* _TASK OBJECTIVE_
Below is a listing; restate from it, character for character, the lines beginning at the line holding "Task: Click the Subtotal €30,00 amount" and ending at the line holding "Given: Open the Knowledge", both included.

━━━ DATA FOR ANALYSIS

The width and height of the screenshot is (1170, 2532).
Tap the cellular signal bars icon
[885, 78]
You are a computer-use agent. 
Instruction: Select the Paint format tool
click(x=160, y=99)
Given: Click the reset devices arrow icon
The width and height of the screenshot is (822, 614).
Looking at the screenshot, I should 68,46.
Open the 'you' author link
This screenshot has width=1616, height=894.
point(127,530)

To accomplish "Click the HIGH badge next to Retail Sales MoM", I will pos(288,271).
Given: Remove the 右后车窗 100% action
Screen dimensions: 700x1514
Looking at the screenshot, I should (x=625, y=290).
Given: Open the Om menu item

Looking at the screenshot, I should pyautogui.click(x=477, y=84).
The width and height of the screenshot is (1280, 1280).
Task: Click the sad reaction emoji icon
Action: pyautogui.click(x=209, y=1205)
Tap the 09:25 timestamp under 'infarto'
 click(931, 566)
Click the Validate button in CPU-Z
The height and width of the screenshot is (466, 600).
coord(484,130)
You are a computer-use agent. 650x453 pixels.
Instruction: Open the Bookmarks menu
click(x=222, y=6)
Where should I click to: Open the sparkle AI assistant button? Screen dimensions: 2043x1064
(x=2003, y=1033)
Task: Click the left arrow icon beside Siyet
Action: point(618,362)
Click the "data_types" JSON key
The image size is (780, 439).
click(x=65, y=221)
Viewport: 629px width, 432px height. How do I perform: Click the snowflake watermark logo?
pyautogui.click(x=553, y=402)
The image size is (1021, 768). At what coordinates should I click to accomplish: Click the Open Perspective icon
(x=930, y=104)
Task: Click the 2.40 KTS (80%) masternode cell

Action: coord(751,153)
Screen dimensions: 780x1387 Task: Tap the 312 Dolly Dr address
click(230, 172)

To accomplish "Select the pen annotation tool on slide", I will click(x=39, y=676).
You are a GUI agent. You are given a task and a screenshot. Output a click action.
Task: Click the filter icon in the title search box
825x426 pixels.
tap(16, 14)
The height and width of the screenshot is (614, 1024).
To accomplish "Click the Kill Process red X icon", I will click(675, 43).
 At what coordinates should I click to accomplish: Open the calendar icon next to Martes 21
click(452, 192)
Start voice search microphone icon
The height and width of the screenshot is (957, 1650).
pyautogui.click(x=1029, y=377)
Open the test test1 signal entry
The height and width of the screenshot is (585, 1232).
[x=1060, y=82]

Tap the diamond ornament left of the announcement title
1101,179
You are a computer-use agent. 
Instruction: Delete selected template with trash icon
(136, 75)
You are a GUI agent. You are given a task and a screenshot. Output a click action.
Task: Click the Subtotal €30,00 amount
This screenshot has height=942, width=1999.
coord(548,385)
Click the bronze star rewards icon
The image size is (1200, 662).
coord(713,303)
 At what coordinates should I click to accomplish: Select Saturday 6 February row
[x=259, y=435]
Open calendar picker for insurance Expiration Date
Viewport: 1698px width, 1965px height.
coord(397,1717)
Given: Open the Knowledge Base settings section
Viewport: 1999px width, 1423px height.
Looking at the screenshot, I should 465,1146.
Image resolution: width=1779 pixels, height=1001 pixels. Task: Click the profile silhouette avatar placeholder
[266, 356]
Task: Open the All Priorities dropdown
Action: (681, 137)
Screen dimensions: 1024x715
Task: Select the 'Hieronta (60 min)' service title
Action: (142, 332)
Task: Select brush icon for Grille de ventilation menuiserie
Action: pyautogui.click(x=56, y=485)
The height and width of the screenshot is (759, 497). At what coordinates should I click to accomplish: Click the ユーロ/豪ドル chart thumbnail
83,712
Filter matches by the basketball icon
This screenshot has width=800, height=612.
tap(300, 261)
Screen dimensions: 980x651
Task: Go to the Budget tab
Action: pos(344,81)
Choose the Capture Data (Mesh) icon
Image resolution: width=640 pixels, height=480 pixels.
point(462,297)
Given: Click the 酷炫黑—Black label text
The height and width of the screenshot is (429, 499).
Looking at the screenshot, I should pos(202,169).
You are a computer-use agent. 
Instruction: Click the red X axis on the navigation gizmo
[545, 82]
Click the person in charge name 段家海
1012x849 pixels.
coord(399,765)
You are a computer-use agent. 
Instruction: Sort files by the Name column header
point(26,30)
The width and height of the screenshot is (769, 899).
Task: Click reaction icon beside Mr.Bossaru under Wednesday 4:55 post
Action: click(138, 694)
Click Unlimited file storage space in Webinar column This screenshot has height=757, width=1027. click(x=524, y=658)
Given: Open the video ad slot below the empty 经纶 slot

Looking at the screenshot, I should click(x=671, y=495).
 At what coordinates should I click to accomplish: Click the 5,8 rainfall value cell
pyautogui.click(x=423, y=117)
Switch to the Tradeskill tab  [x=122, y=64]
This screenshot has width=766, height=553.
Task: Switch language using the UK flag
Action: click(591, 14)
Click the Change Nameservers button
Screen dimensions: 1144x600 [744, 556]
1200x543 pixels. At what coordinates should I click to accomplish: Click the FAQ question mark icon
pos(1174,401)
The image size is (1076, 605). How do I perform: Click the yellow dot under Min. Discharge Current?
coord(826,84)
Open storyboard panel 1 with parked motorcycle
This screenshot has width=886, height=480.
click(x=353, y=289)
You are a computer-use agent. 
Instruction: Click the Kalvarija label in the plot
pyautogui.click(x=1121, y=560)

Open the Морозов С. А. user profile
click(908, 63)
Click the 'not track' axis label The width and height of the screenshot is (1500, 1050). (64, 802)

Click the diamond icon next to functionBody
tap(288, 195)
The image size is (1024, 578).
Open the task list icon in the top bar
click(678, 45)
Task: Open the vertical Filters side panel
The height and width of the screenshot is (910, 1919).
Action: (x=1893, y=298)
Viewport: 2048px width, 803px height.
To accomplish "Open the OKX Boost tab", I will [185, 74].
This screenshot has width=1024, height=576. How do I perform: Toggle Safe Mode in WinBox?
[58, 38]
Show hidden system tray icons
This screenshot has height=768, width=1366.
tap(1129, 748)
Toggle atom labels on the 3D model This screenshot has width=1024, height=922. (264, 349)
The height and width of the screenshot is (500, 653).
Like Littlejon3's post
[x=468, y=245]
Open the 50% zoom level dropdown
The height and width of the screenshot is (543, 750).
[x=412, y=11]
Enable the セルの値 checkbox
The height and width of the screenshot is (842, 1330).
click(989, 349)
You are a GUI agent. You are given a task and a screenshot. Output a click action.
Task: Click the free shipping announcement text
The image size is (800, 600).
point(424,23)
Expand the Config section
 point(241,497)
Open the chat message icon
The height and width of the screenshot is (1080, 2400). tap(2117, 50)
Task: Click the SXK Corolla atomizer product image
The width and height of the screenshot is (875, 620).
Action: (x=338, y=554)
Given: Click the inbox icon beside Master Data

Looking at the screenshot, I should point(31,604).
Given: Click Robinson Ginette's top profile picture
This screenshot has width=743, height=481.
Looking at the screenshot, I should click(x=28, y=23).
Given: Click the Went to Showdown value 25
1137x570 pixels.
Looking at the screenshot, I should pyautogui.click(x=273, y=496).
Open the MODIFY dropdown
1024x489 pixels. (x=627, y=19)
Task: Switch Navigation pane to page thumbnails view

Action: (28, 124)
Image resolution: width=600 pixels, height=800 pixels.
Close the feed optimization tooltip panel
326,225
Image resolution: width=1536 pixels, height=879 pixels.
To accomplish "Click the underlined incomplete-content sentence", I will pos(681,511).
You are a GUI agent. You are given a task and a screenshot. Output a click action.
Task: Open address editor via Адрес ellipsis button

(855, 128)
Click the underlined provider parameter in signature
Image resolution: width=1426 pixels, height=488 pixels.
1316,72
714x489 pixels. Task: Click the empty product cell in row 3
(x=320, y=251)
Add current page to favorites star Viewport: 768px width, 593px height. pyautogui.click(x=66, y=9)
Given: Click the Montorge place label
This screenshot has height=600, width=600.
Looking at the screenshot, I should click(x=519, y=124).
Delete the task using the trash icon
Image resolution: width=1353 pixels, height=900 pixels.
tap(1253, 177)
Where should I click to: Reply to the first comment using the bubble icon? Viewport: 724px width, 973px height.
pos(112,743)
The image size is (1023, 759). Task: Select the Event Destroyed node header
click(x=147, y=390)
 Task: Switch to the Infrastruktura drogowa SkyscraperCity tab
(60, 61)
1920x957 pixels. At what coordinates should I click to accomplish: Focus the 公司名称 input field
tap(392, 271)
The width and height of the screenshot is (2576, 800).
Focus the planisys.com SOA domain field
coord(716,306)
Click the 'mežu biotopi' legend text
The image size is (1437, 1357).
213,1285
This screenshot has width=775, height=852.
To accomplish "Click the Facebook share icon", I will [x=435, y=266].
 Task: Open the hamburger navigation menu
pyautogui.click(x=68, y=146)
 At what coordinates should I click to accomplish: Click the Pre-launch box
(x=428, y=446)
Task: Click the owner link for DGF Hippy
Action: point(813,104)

━━━━━━

* _ANSWER TO THE PROBLEM_
Task: Click the Subtotal €30,00 amount
This screenshot has height=942, width=1999.
coord(548,385)
Click the bronze star rewards icon
The image size is (1200, 662).
coord(713,303)
 At what coordinates should I click to accomplish: Select Saturday 6 February row
[x=259, y=435]
Open calendar picker for insurance Expiration Date
Viewport: 1698px width, 1965px height.
coord(397,1717)
Given: Open the Knowledge Base settings section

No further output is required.